What is being asked: Please copy every line from the following entries in which the word "each" appears.

Data for the task:
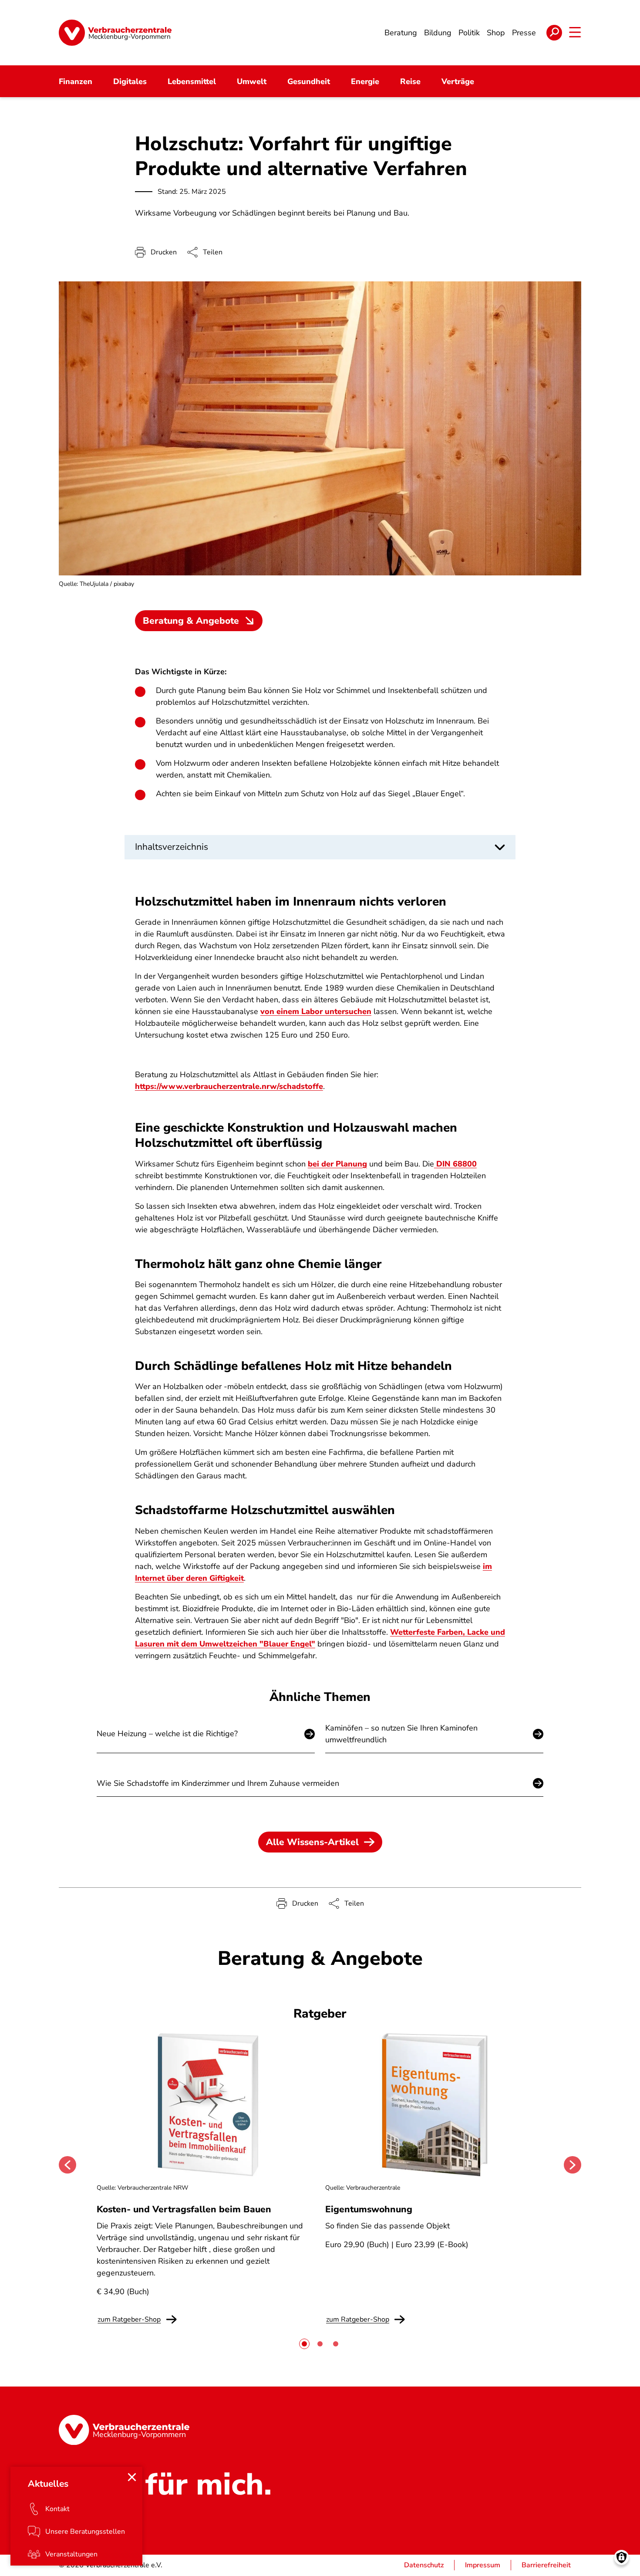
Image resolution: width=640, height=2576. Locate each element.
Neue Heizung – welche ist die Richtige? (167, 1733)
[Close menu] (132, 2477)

--

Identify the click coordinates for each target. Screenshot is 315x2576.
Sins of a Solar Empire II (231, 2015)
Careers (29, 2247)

Answer to this exercise:
Image resolution: width=640, height=2576. Locate each element.
Identify the click coordinates for each target. Screenshot is 315x2576.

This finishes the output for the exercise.